Festum Vestae was instead a celebration in honor of Vesta and in her temple the eternal Sacred Fire was ritually extinguished and rekindled to symbolize the transition to the new year.
As the first day of March (Martius), the month of Mars, it was also the Feriae Martis.
The date of the festival was associated with the dedication of a temple to Juno Lucina on the Esquiline Hill circa 268 BCE, and possibly also a commemoration of the peace between the Romans and the Sabines.
As already mentioned above, the month of March takes its name from the god Mars and for this reason in Rome it was celebrated from 1st to 24th in honor of him. On 1/9/23 there was a procession called Ancilia Muventur with which the sacred shields were brought in procession. March also began the war campaigns, and this celebration had a propitiatory function.
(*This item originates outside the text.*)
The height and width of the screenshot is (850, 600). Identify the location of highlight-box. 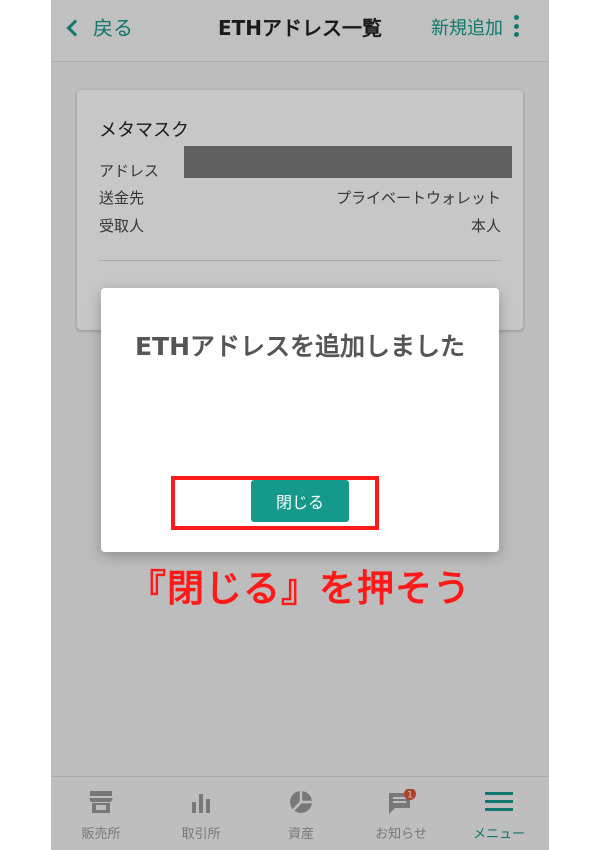
(275, 503).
In Scandinavian tradition, this month is linked to the legend of the first settlements in Norway. During this time, Gói, daughter of King Thorri, disappeared, and therefore a great sacrifice was made to receive help from the gods in finding her again.
The ritual was repeated for several years and became part of the tradition, so the month of Góa was born. Her brothers Nór and Gór did not rest until they found her, and this long research led to Nór’s foundation of Norway.
In the Anglo-Saxon calendar, it was known as Hrēþmōnaþ, the month of Hrethe, a mysterious goddess whose name means Victorious.
It was also known as Lentmonat, meaning Spring Month, although the term Lent, in the Christian area, indicates a purification period, which usually happens during this period.
In Finland, it is called maaliskuu, as the earth is finally seen again under the snowy mantle.
Athenians celebrated Anthesteria, a festival in honor of Dionysus, so this month was called Anthesterion.
In Japan, the traditional name is Yayoi (弥生), New Life, as nature returns to live in the spring.
In India, it was Kumbha, corresponding to our Aquarium zodiac sign while the Jewish calendar had the month of Adar, in which the exile of Jewish people in Babylon was remembered.